- Born: Jeffrey Prothero March 15, 1956 London, Ontario, Canada
- Died: November 16, 2016 (aged 60)
- Other name: Cynbe ru Taren
- Occupation: Programmer
- Spouse: Sandy Stone ​(m. 1995)​

= Cynbe ru Taren =

American computer scientist

Jeffrey Prothero (March 15, 1956 – November 16, 2016 ) , also known as Cynbe ru Taren, was a Canadian-born American computer programmer. He was the author of Citadel, one of the first virtual world systems and also one of the longest-running open source projects; the Digital Anatomist software, better known as the Visible Human Project; the original Pascal strek.pas Star Trek game program; the first Loglan parsers; and Mythryl, a production-grade port of SML/NJ. Prothero used the screenname "Cynbe ru Taren" online. Cynbe ru Taren is the name of a fictional alien in Poul Anderson's 1964 science fiction novel The Star Fox. In the novel, Cynbe ru Taren is an "Aleriona Intellect Master of the Garden of War, fleet admiral, and military strategist of the Grand Commission of Negotiators." He died on November 16, 2016, aged 60, from colorectal cancer.

==Early life and education==
Prothero was born on March 15, 1956, in London, Ontario, to academic parents, John and Joyce Prothero.

▸ **ACTIVITIES**
[a] Answer these questions using the Cynbe ru Taren biography:
(i) In which city and province was Prothero born?
(ii) Which 1964 science fiction novel features the alien whose name Prothero used online?
(iii) Whom did Prothero marry in 1995?
[b] Return the passage of the Cynbe ru Taren biography from "Jeffrey Prothero (March" up to and including "from colorectal cancer.", copied word for word.

▸ **DATA PROVIDED**
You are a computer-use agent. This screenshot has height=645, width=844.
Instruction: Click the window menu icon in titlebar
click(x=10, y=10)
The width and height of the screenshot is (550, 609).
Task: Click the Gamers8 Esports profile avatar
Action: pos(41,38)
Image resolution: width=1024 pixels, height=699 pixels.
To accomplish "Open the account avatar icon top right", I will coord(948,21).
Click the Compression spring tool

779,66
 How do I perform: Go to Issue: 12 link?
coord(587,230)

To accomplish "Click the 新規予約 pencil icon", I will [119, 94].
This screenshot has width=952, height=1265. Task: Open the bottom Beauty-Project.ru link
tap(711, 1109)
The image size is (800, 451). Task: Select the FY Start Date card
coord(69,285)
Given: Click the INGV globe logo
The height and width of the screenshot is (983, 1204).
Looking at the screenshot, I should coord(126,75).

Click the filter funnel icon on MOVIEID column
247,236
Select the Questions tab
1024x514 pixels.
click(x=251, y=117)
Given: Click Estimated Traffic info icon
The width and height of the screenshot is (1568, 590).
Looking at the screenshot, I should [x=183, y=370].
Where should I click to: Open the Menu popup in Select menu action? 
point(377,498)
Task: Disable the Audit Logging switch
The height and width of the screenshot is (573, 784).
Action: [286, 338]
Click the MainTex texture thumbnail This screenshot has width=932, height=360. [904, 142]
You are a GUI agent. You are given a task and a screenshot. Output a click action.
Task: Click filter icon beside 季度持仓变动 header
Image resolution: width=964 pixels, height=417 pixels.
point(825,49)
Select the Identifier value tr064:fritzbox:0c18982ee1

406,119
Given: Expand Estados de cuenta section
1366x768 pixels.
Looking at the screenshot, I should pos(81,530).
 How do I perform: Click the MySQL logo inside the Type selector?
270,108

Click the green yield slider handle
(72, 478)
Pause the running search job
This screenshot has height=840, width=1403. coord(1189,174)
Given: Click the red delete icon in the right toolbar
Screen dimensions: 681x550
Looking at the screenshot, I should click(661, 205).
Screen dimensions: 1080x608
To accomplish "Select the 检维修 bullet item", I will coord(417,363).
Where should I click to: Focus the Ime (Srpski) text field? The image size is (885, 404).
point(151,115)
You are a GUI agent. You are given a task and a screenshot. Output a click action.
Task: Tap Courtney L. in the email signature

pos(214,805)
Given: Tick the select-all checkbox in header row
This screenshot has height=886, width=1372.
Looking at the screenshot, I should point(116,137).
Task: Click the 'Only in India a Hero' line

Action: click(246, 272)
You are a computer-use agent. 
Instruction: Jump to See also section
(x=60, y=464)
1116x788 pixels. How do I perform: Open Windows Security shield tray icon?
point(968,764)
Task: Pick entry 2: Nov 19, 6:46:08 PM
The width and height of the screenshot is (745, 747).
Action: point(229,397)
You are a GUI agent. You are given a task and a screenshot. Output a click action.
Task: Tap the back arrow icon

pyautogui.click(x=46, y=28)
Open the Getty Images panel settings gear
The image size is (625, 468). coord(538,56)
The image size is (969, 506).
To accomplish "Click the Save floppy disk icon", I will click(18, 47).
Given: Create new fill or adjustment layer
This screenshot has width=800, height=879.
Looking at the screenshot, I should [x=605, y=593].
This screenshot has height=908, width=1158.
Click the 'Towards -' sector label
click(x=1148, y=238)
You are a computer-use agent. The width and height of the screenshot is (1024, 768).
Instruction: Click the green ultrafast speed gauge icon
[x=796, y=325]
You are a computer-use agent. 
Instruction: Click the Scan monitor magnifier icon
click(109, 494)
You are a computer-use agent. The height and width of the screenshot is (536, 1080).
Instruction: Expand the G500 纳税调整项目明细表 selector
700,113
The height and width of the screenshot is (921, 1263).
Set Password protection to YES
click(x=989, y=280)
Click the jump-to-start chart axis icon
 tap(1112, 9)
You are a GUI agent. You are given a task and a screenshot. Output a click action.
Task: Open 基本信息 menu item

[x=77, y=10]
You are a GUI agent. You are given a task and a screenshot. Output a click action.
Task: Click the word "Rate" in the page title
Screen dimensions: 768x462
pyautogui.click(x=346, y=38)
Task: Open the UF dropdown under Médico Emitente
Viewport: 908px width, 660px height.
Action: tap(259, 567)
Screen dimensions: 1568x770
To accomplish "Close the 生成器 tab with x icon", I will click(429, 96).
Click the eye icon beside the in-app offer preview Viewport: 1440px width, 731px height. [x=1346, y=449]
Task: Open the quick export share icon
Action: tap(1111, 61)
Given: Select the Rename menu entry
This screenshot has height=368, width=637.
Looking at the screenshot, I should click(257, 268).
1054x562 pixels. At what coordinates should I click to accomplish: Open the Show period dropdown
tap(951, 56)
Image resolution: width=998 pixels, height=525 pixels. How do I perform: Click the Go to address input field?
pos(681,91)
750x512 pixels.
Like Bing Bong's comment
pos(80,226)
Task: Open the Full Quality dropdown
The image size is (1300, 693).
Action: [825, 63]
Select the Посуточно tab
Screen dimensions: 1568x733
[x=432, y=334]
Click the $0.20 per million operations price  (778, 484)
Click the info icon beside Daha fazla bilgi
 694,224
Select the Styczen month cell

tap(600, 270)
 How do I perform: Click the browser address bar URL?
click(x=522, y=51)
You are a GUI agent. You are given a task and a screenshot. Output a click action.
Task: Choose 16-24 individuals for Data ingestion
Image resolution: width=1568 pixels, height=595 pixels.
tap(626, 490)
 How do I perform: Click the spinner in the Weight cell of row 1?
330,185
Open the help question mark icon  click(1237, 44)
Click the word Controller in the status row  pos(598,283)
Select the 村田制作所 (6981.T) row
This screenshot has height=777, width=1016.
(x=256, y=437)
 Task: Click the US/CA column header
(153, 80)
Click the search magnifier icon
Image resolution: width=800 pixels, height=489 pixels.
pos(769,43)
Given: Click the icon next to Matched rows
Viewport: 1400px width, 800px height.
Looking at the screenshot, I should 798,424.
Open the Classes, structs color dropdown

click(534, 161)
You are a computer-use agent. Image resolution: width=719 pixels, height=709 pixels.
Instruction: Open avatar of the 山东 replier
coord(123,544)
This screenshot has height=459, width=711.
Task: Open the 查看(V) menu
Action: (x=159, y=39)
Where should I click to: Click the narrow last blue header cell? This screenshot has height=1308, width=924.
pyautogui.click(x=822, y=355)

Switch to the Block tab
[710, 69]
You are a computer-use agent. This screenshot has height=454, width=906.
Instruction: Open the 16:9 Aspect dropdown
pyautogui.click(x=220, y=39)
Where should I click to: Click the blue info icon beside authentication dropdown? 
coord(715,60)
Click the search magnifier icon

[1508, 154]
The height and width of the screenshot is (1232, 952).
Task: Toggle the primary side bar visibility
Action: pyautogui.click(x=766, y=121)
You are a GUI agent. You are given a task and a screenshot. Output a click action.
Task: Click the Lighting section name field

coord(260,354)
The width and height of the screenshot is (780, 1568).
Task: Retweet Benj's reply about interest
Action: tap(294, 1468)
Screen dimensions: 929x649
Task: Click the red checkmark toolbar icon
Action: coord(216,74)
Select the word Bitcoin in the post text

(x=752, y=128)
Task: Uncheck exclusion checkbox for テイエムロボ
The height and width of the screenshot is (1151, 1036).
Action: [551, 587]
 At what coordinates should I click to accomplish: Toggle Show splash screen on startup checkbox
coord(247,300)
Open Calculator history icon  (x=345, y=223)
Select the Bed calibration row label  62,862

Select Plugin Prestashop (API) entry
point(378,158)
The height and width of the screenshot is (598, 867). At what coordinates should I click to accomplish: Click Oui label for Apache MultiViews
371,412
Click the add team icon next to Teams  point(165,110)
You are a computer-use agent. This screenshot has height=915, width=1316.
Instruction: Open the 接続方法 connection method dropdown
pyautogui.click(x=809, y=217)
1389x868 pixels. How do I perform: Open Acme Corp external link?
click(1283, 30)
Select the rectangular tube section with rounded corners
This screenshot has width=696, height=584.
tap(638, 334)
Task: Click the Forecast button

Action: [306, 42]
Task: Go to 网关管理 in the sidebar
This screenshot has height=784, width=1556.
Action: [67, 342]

▸ **RESPONSES TO THE TASKS**
[a]
(i) London, Ontario
(ii) Poul Anderson's The Star Fox
(iii) Sandy Stone

[b]
Jeffrey Prothero (March 15, 1956 – November 16, 2016 ) , also known as Cynbe ru Taren, was a Canadian-born American computer programmer. He was the author of Citadel, one of the first virtual world systems and also one of the longest-running open source projects; the Digital Anatomist software, better known as the Visible Human Project; the original Pascal strek.pas Star Trek game program; the first Loglan parsers; and Mythryl, a production-grade port of SML/NJ. Prothero used the screenname "Cynbe ru Taren" online. Cynbe ru Taren is the name of a fictional alien in Poul Anderson's 1964 science fiction novel The Star Fox. In the novel, Cynbe ru Taren is an "Aleriona Intellect Master of the Garden of War, fleet admiral, and military strategist of the Grand Commission of Negotiators." He died on November 16, 2016, aged 60, from colorectal cancer.